Passage:
--- START ---
The photo above shows my hubby doing the first mow of the lawn here in this new house. There have of course been many, many firsts already from the first night sleeping in the house to the first time we drove out the driveway to do the shopping.
Such as:
The first time we used the dishwasher (or any dishwasher!)
The first time the girls slept in their new room
The first time I hung the washing on this line
The first time I used the oven
The first time I met people from our new church
The first time we experienced a real Sydney downpour
The first time we visited specific shopping centres
The first time I mopped this floor
The first time we rode on a Sydney train/ferry
The first time the girls saw the bridge/opera house/luna park
The first time hubby preached as Pastor of this church
You get the idea, there are always firsts. Some things seem more significant than others, obviously the first time Michael preached in the new church as Pastor was higher on the ladder than mopping the floor but each thing sets us off on this new journey.
--- END ---
Source information:
--- START ---
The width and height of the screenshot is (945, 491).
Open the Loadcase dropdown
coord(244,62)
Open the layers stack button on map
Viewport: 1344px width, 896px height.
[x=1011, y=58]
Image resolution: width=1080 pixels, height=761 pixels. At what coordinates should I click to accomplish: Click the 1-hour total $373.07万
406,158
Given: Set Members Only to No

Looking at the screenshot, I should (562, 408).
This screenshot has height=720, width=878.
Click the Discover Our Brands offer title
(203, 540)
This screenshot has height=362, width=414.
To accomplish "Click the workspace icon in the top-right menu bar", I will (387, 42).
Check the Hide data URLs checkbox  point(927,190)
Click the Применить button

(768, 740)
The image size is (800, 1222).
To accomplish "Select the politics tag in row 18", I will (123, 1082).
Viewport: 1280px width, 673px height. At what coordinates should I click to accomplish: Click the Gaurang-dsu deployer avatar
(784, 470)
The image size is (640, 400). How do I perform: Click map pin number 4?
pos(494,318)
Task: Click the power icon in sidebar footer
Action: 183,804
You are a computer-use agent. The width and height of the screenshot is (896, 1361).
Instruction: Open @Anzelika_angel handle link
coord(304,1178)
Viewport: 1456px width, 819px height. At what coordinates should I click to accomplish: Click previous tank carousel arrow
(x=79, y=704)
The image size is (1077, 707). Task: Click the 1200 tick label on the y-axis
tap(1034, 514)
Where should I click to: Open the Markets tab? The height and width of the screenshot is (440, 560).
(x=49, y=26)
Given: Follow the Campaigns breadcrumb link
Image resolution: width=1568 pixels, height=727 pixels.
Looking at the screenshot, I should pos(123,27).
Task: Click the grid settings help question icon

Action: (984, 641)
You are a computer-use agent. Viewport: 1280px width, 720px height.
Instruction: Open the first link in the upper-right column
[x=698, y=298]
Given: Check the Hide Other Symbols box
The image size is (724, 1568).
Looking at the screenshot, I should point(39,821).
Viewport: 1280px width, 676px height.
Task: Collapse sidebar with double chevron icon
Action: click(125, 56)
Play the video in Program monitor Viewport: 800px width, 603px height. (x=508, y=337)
--- END ---
What needs to be done:
Decide whether each statement below agrees with the post about firsts in a new house, answering yes or no and quoting the words of the post that settle it.
(a) A photo shows the first mow of the lawn at the new house.
(b) Preaching as Pastor in the new church is ranked as less significant than mopping the floor.
(c) The list of firsts includes a ride on a Sydney train or ferry.

The completed task:
(a) Yes: "The photo above shows my hubby doing the first mow of the lawn here in this new house."
(b) No: "obviously the first time Michael preached in the new church as Pastor was higher on the ladder than mopping the floor"
(c) Yes: "The first time we rode on a Sydney train/ferry"